An example of banding a 15-by-15 similarity matrix. The banding parameter h decides the window size that only entries whose corresponding pairwise distance is inside this range would be kept colored in gray. Otherwise entries would be thresholded to 0. This banding operation discourages distant pairs being grouped. In general, banding would sparsify the similarity matrix but not necessarily result in this nicely tapering structure centering at the diagonals.

Hierarchy building via roll up after mvBSC

The PheWAS catalog developed by Denny et al. [8] is formatted in a three-layer hierarchy in which each PheCode as a leaf node can automatically fold its digit(s) to roll up so long as its associated Boolean variable “rollup” is 1. For example, an ICD-9 code that maps to PheCode “008.11” also maps to “008.1” and “008”. Since our “ICD concept” is analogous to “PheCode”, it is interesting to build a similar three-level hierarchy to reflect ICD concept closeness. Such hierarchy is useful for other types of medical codes including CPT codes and medications. To this end, we introduce a variable “roll-up” indicating the hierarchy level. More specifically, rollup being 0 means the initial groupings, rollup is 1 if the initial groups are rolled one level up and is 2 if rolled twice up. After grouping by mvBSC, we run agglomerative clustering algorithm as follows:

  1. Calculate group-level cosine similarity matrix G = [Gkl]K × K using U¯ and convert to dissimilarity matrix D = [Dkl]K × K where Dkl := Gkk + Gll – 2Gkl.
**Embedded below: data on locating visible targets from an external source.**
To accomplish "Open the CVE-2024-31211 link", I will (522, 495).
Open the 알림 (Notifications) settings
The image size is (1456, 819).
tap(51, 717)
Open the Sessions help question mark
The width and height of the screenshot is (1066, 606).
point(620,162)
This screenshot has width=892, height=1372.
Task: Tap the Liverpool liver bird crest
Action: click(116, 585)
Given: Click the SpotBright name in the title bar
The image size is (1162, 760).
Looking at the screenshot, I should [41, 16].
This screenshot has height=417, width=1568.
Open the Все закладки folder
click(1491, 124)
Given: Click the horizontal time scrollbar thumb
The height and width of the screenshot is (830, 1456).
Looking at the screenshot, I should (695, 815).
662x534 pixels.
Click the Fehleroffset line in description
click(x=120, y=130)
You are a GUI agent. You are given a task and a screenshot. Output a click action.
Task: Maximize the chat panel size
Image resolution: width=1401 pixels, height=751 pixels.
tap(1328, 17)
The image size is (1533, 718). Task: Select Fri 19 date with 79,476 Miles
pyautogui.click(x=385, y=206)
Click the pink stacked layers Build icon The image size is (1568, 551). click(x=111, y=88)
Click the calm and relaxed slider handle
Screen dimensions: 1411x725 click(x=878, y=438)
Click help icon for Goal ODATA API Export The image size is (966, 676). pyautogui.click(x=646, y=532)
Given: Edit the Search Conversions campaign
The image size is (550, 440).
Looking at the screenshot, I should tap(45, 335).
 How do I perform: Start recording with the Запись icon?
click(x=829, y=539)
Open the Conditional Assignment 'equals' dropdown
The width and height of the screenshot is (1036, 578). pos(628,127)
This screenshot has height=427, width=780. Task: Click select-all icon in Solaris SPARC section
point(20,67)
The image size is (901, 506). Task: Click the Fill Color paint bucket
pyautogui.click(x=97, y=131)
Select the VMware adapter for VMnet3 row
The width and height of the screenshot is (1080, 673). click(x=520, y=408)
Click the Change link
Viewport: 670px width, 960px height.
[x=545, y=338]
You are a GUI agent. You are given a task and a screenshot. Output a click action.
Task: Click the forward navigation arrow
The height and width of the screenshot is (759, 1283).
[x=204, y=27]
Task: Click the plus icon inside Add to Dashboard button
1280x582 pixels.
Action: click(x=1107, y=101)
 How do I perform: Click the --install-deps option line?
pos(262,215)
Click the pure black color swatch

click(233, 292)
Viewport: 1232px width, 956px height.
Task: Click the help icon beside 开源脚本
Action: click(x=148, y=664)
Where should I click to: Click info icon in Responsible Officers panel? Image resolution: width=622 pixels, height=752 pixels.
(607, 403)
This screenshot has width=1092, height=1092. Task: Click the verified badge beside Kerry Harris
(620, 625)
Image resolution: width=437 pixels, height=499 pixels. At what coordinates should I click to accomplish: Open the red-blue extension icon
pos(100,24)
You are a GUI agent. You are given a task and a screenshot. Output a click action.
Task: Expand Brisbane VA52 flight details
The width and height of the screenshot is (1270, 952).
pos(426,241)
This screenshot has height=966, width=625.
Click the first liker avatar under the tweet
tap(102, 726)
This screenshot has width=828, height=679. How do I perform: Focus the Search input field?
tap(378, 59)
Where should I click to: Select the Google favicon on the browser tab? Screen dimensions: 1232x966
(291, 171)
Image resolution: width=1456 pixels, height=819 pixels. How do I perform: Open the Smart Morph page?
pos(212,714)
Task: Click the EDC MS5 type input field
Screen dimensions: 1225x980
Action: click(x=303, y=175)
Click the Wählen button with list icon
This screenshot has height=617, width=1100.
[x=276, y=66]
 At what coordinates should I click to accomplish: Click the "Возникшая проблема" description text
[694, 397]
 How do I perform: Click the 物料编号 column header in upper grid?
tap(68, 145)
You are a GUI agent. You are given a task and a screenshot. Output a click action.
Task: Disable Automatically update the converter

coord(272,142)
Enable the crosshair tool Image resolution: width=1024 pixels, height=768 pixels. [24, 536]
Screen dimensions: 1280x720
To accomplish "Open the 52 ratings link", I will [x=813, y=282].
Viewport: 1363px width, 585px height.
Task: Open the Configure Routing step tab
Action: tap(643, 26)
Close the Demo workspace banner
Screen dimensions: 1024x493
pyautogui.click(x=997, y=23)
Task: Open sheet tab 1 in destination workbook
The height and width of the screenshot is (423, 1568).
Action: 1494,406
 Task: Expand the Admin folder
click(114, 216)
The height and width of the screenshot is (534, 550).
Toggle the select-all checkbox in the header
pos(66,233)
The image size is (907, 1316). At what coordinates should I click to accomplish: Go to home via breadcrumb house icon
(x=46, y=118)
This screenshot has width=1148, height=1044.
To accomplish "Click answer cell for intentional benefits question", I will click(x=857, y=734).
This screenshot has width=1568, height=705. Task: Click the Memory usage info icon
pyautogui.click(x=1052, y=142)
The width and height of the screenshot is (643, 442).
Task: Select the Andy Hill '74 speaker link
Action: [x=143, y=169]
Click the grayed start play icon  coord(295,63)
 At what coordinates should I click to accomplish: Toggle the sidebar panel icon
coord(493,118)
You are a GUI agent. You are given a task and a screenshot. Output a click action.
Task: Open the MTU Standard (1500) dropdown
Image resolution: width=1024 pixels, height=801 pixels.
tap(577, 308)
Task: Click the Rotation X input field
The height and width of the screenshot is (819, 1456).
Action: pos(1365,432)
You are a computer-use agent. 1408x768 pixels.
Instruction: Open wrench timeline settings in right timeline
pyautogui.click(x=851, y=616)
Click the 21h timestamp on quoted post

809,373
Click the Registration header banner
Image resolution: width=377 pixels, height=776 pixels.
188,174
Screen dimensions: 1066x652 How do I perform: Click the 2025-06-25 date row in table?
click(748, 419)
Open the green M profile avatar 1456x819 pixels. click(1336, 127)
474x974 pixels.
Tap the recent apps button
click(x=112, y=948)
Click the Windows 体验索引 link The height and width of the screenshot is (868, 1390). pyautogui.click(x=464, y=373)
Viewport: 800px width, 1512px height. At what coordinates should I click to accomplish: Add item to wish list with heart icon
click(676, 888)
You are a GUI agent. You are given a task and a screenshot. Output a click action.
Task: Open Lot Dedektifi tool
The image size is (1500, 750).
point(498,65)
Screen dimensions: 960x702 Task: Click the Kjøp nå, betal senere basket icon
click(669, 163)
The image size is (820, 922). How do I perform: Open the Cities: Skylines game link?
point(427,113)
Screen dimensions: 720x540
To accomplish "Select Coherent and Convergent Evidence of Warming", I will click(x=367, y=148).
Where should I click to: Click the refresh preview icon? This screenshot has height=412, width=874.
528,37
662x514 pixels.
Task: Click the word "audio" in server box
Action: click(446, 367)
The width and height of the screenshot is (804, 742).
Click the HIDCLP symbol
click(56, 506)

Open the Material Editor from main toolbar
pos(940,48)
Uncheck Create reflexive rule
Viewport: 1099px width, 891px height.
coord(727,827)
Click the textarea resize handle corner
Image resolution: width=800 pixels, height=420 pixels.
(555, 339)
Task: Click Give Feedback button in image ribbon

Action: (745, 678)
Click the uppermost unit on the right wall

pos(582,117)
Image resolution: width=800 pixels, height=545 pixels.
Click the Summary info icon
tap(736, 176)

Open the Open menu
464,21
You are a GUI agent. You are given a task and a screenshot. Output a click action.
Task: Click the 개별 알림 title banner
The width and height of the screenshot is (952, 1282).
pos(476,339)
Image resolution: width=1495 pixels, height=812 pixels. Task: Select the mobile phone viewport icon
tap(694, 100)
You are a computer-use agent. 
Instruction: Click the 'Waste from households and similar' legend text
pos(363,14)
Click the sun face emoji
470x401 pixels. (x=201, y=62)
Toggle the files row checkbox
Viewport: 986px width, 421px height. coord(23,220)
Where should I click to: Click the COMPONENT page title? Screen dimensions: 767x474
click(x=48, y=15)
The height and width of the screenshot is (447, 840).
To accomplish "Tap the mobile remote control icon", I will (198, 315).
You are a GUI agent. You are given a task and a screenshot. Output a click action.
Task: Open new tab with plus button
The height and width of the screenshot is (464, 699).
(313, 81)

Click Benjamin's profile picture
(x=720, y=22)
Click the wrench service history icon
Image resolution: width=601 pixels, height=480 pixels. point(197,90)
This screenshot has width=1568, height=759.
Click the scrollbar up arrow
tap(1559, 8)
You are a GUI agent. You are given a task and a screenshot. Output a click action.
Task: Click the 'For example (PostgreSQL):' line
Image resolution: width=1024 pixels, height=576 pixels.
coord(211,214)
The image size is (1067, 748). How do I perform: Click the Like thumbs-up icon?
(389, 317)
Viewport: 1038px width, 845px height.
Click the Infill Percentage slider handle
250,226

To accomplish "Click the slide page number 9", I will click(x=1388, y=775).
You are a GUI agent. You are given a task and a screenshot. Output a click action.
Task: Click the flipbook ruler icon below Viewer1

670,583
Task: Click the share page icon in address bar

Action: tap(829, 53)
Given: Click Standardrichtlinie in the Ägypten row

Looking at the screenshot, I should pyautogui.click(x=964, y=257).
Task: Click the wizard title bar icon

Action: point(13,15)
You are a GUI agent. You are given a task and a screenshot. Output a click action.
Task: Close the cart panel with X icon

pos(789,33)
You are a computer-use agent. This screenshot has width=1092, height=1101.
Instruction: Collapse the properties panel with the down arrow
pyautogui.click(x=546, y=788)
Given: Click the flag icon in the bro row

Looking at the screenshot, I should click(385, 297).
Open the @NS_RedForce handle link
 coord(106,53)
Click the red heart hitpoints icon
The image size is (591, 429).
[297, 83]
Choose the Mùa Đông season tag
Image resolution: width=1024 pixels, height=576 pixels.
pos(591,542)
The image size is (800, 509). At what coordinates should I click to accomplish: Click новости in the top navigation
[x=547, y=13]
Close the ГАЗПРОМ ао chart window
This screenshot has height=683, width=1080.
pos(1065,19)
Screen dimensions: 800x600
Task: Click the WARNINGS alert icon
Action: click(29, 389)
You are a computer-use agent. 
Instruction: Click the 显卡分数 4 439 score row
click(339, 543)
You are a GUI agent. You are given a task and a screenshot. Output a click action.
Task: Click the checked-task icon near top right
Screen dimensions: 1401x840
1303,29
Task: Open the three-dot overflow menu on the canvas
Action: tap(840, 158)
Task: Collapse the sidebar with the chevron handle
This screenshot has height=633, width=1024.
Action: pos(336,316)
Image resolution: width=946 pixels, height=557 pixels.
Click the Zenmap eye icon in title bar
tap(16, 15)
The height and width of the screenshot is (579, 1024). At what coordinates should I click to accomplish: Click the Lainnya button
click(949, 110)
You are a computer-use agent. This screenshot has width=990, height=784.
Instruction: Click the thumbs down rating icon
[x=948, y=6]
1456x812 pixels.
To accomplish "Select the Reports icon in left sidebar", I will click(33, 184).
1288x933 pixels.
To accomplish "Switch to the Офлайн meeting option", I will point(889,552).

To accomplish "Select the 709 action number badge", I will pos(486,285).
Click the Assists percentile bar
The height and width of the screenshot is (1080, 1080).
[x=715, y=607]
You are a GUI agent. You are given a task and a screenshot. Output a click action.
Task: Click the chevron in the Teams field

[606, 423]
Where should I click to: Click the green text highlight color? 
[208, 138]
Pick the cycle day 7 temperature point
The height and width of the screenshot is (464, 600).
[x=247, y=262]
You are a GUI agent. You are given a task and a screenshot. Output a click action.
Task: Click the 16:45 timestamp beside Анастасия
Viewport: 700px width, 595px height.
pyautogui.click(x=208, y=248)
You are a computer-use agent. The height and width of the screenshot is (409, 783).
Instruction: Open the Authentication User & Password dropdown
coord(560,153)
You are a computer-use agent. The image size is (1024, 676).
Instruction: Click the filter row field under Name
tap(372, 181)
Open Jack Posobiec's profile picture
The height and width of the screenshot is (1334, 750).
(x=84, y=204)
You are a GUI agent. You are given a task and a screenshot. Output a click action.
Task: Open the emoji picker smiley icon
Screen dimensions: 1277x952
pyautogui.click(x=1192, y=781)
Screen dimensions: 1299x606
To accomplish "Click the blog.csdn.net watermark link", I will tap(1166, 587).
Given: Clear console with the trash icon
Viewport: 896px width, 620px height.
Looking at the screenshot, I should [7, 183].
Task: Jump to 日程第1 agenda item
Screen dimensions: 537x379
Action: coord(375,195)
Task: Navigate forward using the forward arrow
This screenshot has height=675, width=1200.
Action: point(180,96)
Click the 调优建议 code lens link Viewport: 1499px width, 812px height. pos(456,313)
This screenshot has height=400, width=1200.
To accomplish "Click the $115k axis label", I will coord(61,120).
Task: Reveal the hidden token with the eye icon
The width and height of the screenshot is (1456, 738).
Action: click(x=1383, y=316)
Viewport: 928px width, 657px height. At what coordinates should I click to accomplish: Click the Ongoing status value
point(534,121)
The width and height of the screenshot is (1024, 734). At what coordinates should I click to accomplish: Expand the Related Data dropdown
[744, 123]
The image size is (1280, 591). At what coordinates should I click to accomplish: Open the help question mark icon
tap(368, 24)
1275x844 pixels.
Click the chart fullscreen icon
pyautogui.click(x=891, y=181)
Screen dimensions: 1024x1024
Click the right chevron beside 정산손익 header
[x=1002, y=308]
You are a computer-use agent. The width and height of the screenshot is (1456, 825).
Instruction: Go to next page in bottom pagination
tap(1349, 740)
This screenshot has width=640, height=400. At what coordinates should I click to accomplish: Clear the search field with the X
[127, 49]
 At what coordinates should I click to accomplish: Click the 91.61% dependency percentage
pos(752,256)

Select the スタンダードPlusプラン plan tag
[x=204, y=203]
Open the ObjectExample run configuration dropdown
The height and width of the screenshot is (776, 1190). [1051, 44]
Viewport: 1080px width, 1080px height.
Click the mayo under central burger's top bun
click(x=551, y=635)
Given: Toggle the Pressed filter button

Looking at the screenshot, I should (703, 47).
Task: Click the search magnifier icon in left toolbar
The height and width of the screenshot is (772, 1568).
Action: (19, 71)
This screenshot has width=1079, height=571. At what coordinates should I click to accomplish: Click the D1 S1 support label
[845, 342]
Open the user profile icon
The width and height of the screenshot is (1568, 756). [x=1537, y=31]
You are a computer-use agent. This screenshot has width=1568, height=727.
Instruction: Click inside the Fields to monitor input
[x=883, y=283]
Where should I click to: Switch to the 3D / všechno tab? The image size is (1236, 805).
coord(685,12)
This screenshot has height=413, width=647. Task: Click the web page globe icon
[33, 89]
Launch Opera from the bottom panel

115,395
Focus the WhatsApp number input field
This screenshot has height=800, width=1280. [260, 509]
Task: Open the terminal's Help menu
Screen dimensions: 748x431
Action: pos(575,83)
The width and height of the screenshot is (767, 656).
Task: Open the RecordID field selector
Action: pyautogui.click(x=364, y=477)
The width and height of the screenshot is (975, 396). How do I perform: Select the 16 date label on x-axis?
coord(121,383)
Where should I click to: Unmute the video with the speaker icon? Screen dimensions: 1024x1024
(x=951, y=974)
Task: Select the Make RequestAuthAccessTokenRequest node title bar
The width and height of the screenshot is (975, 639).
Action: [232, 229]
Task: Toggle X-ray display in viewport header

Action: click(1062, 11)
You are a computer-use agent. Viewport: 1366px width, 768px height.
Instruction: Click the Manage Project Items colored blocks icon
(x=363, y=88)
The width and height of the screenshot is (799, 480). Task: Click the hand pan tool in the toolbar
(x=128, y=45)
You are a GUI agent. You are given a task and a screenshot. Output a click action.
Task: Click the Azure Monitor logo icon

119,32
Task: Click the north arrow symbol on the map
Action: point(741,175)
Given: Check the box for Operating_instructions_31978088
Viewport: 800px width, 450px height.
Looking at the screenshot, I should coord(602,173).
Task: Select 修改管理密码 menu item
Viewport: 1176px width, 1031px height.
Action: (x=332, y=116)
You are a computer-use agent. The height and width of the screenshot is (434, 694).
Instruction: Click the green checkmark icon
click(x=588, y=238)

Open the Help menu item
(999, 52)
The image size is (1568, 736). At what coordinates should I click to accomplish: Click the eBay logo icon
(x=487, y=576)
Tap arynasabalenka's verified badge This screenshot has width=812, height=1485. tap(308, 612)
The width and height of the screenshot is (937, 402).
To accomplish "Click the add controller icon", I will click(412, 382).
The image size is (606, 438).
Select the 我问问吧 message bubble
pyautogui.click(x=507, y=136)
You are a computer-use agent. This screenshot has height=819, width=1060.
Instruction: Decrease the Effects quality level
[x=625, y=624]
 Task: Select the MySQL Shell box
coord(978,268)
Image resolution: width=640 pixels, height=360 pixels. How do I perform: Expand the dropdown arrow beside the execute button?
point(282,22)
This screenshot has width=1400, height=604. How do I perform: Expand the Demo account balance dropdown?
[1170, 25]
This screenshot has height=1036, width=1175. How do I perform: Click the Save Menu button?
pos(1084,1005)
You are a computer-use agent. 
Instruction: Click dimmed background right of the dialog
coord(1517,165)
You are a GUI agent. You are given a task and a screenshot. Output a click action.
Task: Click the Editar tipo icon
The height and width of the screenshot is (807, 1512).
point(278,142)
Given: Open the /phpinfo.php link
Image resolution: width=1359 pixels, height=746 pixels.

  2. Calculate group-level distance matrix R = [Rkl]K × K where Rkl := median (d(vi, vj), viVk, vjVl)

  3. Run Agglomerative clustering algorithm on D˜=[D˜kl]K×K where D˜kl:=Dkl*Rkl. Cut at two desired heights along the dendrogram to produce a three-layer hierarchy.

Distance Metric d (∙,∙)

Since the ICD-9 and ICD-10 coding systems are not compatible, it is necessary to design a unified distance metric. To this end, we leverage the existing General Equivalence Mappings (GEM), in particular the ICD-9-to-ICD-10 mapping jointly developed by the Centers for Medicare & Medicaid Services (CMS) and the Centers for Disease Control and Prevention (CDC).[32] Mapping letters [A-Z] to [126], an ICD-10 code presents as an integer part followed by 1–3 digits. We then calculate all ICD-10 pairwise distances through their numeric representations. To reflect the fact that codes differing at the integer level are much more dissimilar than codes only differing among digits, we adopt a set of monotonically decreasing weights for distance calculation. A small constant number is assigned if an ICD-10 pair maps to the same ICD-9 code. Using the ICD-9-to-ICD-10 mapping, a pairwise distance involving an ICD-9 code is subsequently calculated based on distances involving all its mapped ICD-10 codes. For other medical codes such as CPT codes, distance metric can also be defined according to the numeric numbers representing the codes since the closer the numbers are the more similar the codes are. The explicit form of d(∙,∙) can be referred to in more details in the Supplementary Materials.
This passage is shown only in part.